## begin Data

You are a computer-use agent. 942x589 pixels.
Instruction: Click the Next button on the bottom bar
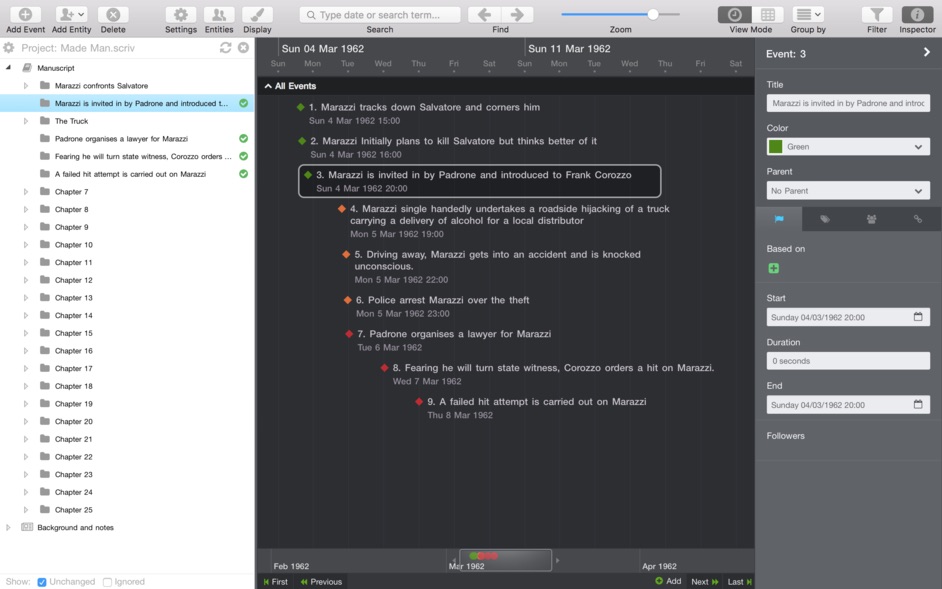[703, 581]
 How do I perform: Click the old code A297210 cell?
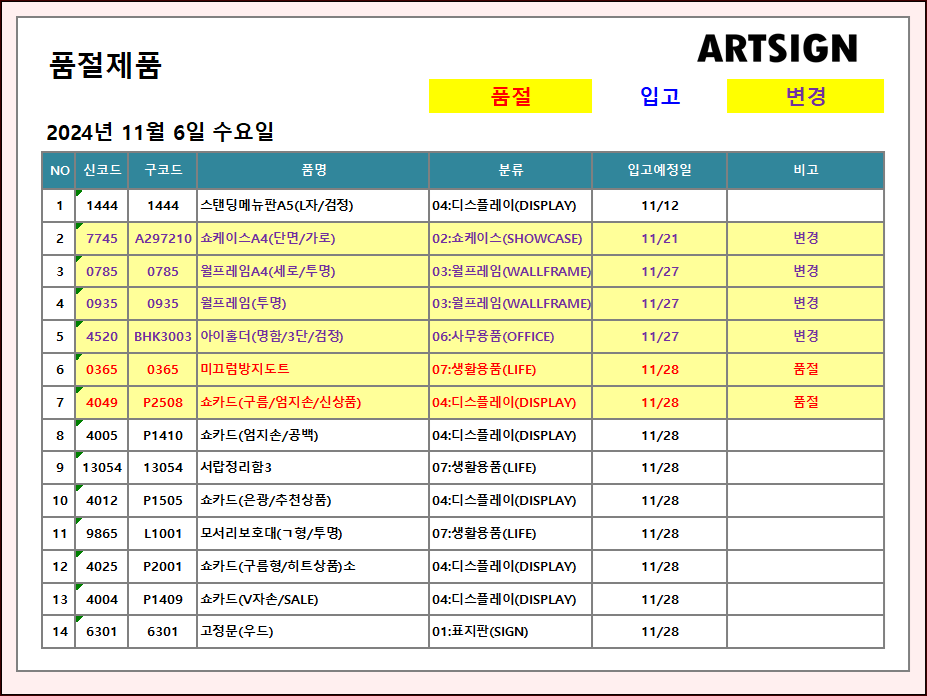click(x=163, y=238)
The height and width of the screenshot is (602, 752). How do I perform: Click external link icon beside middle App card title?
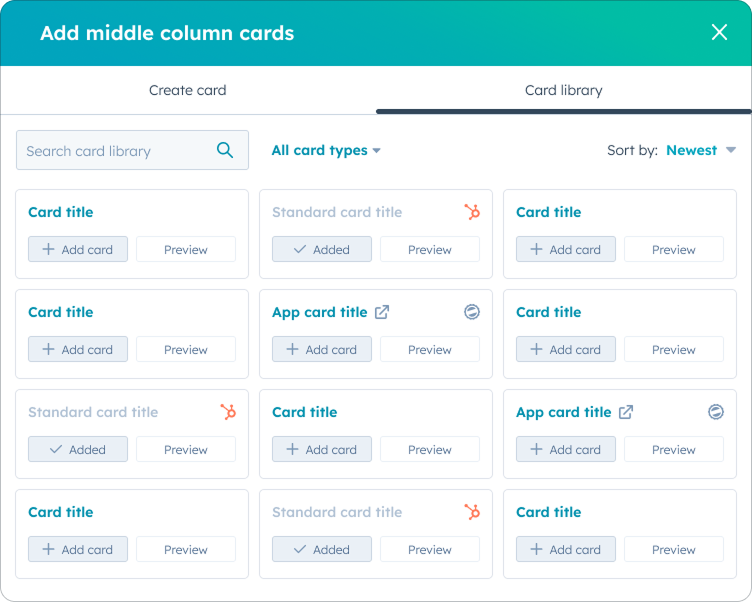[x=382, y=312]
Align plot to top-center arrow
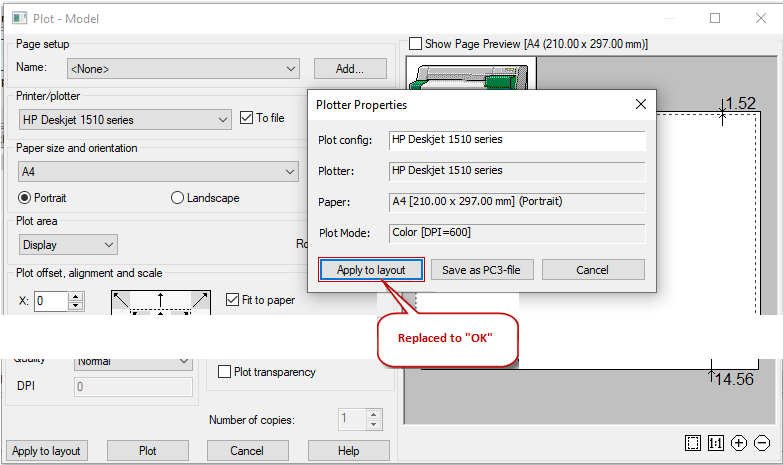The height and width of the screenshot is (465, 783). pos(160,298)
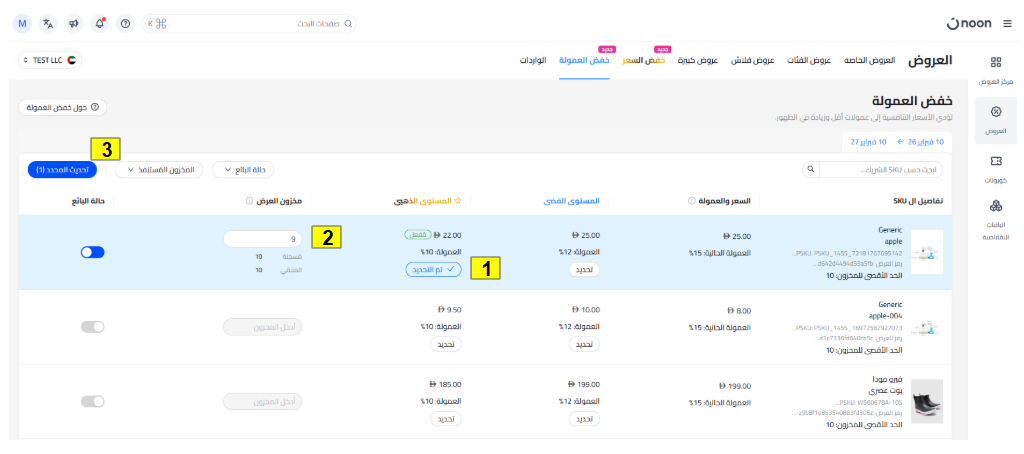1024x454 pixels.
Task: Open كوبونات coupons in the sidebar
Action: coord(994,168)
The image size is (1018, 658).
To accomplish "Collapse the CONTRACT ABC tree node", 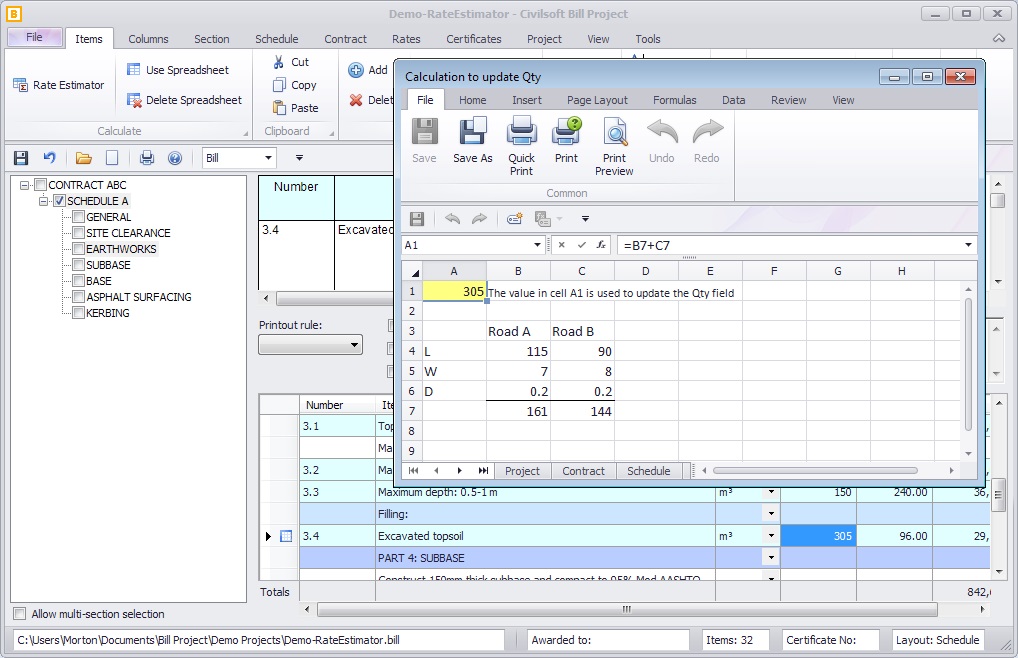I will tap(25, 184).
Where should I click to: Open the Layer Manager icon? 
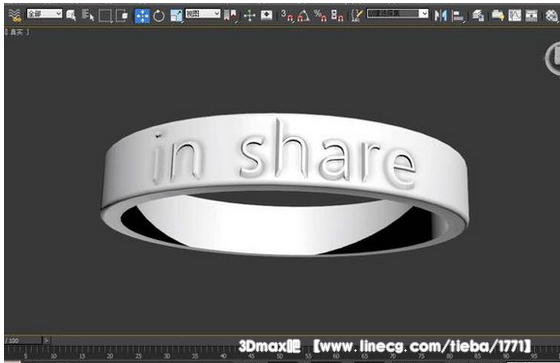click(478, 15)

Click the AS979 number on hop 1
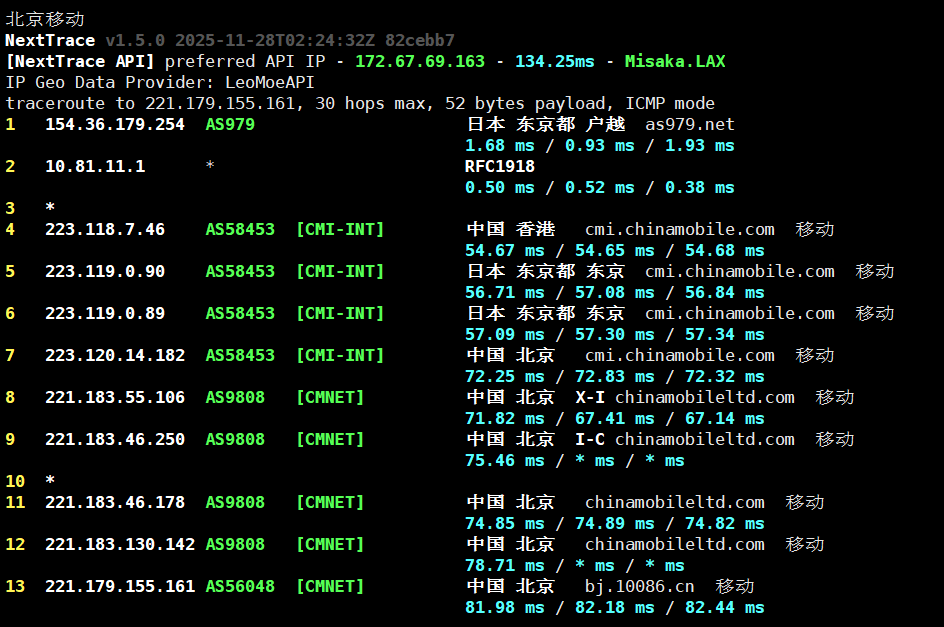(x=230, y=124)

## end Data

* What to do
Reproduce every line of the listing from the line containing "How do I perform: Click the" down to the line containing "Action: coord(994,168)", including both of those lines, and omit the pictures.

* Reply
 How do I perform: Click the old code A297210 cell?
click(x=163, y=238)
The height and width of the screenshot is (602, 752). How do I perform: Click external link icon beside middle App card title?
[x=382, y=312]
Align plot to top-center arrow
The height and width of the screenshot is (465, 783). pos(160,298)
1024x454 pixels.
Task: Open كوبونات coupons in the sidebar
Action: coord(994,168)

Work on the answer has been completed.